Scholz betonte, man habe der Ukraine „in aller Freundschaft“ deutlich gemacht, dass man engere Beziehungen wolle. Gleichzeitig wüssten aber alle, dass die EU auf vielen Voraussetzungen beharren müsse. „Es gibt Teile, worauf wir nicht verzichten können“, sagte Scholz mit Blick etwa auf Rechtsstaatlichkeits-Prinzipien und Reformen auf anderen Gebieten. Er verwies darauf, dass auf dem Westbalkan bereits etliche Beitrittskandidaten bereitstünden. Man sei sich einig, dass man deren Aufnahmeprozess beschleunigen müsse.
Einige Regierungschefs wie der litauische Präsident Gitanas Nauseda betonten, dass sie sich ein klareres Signal an die Ukraine gewünscht hätten. Der ukrainische Präsident Wolodymyr Selenskyj hatte die EU zuvor vehement aufgefordert, sein Land sehr schnell – quasi im Eilverfahren – in die Europäische Union aufzunehmen, weil er sich dadurch besseren Schutz gegenüber russischen Angriffen erhofft.

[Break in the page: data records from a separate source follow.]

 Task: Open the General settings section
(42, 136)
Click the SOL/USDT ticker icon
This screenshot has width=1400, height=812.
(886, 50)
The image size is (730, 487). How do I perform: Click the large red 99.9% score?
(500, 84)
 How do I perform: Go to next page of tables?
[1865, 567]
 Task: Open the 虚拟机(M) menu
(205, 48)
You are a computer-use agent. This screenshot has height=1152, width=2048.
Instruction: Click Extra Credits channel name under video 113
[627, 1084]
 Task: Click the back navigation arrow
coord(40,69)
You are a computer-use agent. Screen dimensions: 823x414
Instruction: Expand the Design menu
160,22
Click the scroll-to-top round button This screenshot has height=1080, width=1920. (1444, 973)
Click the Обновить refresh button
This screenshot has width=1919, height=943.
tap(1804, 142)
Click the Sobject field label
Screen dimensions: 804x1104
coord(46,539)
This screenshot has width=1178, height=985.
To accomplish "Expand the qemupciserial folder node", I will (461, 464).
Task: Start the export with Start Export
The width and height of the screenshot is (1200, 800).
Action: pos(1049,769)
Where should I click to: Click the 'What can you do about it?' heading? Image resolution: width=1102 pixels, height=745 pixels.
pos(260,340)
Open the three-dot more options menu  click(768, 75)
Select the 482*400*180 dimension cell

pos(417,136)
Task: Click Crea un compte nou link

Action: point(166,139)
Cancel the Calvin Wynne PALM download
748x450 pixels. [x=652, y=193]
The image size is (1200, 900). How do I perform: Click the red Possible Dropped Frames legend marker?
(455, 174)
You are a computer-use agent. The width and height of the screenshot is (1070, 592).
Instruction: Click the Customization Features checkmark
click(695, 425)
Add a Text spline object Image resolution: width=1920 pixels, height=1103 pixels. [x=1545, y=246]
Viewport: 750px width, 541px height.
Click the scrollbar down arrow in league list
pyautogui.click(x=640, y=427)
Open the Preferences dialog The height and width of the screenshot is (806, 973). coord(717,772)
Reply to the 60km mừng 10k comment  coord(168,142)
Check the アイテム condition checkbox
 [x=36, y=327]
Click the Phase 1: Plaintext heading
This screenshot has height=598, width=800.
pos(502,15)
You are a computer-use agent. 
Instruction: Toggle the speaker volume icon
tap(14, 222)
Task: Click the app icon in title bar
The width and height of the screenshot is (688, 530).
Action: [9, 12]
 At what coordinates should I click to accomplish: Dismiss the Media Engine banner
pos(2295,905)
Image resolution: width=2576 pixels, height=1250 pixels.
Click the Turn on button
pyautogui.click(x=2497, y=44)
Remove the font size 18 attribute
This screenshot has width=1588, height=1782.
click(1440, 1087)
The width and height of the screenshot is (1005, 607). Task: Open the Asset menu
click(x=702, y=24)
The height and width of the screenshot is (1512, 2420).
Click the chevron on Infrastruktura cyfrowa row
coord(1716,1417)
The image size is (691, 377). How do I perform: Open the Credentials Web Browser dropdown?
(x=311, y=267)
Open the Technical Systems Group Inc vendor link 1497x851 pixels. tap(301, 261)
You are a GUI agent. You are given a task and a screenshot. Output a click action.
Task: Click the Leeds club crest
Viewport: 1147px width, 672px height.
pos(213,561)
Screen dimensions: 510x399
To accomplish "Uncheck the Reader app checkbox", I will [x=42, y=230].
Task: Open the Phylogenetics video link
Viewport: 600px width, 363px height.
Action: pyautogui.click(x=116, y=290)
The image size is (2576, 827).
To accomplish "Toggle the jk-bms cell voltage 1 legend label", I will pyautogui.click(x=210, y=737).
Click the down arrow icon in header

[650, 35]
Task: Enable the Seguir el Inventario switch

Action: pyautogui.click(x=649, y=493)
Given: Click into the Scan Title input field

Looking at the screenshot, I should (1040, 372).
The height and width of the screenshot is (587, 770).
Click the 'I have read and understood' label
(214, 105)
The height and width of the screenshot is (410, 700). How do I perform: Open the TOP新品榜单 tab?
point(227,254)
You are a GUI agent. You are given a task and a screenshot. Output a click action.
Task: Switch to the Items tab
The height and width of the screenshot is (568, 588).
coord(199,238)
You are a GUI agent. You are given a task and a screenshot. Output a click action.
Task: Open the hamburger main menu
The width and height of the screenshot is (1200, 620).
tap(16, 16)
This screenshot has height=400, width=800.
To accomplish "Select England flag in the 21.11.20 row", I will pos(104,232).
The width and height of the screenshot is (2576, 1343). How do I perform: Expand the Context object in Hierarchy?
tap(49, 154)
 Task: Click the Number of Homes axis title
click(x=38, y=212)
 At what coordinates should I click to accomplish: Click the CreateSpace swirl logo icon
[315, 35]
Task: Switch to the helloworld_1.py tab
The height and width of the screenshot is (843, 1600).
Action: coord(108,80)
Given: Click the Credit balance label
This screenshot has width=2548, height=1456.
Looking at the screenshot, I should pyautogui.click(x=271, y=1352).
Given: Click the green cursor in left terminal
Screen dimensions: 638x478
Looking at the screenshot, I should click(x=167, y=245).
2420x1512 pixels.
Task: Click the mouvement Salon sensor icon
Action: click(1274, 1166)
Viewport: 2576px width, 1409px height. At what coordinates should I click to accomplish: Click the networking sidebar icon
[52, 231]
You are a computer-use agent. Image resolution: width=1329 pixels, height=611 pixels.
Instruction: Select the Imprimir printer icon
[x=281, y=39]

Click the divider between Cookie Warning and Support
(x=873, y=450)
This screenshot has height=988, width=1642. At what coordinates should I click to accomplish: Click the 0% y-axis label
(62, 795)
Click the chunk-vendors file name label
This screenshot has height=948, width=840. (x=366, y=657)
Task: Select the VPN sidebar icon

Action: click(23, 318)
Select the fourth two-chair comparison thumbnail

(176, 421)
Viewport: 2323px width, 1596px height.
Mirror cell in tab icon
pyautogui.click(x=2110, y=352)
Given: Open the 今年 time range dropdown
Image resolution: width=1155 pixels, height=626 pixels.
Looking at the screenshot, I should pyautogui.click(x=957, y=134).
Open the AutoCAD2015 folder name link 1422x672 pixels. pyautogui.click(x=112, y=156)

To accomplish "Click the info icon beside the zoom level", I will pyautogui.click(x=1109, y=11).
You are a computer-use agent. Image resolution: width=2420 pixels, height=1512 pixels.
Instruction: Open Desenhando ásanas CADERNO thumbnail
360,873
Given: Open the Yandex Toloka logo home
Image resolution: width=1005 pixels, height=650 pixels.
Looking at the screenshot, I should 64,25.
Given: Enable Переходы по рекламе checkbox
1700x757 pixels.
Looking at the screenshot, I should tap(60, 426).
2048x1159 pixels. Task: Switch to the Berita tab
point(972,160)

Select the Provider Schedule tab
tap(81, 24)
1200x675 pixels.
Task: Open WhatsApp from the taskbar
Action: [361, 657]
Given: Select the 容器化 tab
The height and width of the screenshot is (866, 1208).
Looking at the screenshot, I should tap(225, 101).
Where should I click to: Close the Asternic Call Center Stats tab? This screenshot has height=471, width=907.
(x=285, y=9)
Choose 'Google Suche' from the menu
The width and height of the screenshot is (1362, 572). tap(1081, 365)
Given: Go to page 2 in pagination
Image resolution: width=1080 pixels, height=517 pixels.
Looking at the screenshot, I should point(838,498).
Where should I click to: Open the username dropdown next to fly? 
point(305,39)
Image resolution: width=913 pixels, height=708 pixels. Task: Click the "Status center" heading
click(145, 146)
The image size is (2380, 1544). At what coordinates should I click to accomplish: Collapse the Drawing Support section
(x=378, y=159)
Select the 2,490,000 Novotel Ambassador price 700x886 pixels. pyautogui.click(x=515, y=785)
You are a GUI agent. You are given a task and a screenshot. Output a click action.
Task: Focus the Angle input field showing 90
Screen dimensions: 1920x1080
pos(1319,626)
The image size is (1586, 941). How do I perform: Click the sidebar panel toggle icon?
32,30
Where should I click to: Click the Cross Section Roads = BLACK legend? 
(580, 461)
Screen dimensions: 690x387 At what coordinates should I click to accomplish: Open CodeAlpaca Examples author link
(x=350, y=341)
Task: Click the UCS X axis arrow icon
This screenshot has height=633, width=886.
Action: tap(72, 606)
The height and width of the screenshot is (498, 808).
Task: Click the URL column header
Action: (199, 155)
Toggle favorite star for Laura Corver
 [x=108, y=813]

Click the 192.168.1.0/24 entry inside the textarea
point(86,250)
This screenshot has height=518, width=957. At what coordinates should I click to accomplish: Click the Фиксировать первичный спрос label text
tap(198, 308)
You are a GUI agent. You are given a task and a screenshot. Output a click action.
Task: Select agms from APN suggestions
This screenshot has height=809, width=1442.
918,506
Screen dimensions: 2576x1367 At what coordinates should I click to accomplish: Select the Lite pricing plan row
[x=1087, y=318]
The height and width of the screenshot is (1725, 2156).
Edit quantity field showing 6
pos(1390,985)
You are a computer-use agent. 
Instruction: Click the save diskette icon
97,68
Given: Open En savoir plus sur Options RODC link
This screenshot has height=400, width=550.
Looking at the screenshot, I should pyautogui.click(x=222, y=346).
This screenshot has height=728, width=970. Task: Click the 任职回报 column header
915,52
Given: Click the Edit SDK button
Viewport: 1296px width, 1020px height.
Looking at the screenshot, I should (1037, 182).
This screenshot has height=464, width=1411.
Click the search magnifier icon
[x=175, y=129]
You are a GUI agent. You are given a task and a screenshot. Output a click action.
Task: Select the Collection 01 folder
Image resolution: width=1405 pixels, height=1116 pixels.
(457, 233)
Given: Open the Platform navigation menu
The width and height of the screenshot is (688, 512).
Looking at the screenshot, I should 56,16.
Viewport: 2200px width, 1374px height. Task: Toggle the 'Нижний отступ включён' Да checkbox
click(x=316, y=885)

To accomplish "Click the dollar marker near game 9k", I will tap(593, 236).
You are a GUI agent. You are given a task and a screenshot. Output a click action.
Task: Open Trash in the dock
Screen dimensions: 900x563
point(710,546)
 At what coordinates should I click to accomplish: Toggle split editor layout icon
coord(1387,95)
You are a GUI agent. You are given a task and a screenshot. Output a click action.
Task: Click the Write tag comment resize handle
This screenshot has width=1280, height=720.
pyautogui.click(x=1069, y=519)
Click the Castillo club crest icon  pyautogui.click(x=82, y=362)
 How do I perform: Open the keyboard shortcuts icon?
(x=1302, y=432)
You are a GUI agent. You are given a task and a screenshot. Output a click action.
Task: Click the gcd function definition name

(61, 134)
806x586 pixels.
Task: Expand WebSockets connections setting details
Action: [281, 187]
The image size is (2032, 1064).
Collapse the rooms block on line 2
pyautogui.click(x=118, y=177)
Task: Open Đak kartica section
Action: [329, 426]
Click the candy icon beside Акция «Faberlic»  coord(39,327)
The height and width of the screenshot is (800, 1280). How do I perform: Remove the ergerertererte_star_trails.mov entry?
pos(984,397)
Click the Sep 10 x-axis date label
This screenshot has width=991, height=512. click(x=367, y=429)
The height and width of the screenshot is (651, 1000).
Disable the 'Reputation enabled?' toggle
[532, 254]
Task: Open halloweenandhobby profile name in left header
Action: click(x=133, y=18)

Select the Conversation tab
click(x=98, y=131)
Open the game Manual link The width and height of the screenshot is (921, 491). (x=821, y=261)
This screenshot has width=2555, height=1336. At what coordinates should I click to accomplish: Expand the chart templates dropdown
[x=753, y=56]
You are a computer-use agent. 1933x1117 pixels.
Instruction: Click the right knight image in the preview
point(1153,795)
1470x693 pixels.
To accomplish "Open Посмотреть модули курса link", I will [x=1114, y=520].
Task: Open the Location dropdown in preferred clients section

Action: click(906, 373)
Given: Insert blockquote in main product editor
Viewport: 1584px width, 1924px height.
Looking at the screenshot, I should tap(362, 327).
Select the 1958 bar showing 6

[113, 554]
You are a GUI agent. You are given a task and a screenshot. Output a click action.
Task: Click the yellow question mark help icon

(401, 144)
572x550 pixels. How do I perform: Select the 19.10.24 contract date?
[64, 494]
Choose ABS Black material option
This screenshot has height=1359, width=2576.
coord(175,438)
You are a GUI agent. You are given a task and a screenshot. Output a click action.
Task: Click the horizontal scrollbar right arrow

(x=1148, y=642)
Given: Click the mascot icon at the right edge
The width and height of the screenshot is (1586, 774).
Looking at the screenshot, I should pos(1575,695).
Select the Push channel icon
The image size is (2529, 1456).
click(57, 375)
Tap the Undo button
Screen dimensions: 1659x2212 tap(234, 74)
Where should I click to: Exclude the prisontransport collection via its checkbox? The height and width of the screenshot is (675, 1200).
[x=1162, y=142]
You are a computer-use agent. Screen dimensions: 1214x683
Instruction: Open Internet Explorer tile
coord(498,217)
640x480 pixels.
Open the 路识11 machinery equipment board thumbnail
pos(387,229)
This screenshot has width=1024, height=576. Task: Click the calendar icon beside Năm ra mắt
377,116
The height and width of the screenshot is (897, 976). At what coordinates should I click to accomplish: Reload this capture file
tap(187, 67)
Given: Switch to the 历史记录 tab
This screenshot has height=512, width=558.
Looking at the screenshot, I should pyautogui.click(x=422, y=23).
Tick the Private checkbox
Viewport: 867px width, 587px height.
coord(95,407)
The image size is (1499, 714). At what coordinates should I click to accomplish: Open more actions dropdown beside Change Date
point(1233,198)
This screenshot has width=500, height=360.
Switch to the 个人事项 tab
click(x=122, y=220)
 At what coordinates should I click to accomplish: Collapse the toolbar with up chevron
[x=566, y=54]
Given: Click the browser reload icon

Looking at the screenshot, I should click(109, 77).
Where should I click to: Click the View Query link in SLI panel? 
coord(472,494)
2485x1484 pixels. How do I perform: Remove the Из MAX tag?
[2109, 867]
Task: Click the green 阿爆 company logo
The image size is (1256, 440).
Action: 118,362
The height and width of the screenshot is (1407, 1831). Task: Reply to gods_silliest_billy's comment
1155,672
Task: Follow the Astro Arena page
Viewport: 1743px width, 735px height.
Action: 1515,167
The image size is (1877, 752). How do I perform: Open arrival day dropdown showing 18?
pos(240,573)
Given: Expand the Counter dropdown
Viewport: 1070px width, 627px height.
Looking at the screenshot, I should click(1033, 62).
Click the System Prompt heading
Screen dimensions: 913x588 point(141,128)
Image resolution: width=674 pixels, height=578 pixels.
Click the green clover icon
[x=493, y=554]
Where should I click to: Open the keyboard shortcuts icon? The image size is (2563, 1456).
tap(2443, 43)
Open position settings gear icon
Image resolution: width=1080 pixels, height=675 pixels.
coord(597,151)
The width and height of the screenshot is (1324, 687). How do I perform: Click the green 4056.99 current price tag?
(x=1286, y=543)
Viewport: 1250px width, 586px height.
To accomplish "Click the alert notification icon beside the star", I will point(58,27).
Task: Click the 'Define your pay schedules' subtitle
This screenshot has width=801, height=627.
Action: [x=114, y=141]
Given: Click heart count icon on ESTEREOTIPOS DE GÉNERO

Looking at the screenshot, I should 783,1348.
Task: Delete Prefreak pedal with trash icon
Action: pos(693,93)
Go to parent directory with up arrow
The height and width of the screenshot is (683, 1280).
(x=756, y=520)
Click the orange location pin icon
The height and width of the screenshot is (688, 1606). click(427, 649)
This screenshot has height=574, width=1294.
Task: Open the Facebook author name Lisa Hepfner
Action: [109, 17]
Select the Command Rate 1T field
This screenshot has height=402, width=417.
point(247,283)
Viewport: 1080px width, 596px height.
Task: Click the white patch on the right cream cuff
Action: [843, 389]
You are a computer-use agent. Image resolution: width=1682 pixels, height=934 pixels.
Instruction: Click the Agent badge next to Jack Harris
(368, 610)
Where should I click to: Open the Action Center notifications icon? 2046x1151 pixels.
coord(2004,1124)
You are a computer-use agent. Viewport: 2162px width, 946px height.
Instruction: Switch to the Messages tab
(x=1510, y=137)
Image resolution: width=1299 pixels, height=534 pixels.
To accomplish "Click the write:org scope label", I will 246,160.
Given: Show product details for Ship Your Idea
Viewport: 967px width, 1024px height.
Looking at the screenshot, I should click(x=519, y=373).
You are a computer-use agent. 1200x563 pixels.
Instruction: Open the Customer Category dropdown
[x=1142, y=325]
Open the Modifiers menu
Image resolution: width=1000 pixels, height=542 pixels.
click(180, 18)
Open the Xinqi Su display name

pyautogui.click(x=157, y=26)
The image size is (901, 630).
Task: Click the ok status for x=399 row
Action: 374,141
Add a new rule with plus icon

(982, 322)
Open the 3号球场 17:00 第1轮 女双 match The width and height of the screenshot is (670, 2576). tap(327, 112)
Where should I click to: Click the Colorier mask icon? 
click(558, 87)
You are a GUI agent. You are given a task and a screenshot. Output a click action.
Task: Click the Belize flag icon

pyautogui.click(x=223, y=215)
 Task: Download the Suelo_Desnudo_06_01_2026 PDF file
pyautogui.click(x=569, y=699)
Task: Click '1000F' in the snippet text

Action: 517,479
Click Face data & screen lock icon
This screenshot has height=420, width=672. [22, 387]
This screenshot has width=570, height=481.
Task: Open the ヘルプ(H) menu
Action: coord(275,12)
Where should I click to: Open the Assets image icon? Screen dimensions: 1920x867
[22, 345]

Normalerweise dauert eine Prüfung von Aufnahmewünschen, die mittlerweile auch Georgien und die Republik Moldau gestellt haben, in der EU-Kommission zwischen 15 bis 18 Monaten. Danach würde sich bei einem positiven Votum ein jahrelanger Prozess der Übernahme von EU-Regeln durch Beitrittskandidaten anschließen.
EU NIMMT WEITERE MILITÄRHILFEN IN DEN BLICK
Die 27 Regierungschefs und Regierungschefinnen hatten bis in die Nacht auf Freitag fünf Stunden lang über eine Antwort auf die russische Invasion verhandelt. Der EU-Außenbeauftragte Josep Borrell kündigte an, dass die EU-Kommission weitere 500 Millionen Euro Militärhilfe vorschlagen wolle. Mehrere Regierungschefs sagten, dies sei auf dem Gipfel nicht beschlossen worden sei. Scholz erklärte aber, dass er niemanden kenne, der gegen weitere Militärhilfen sei. Diese würde auch national geleistet, weil der Zeitdruck groß sei.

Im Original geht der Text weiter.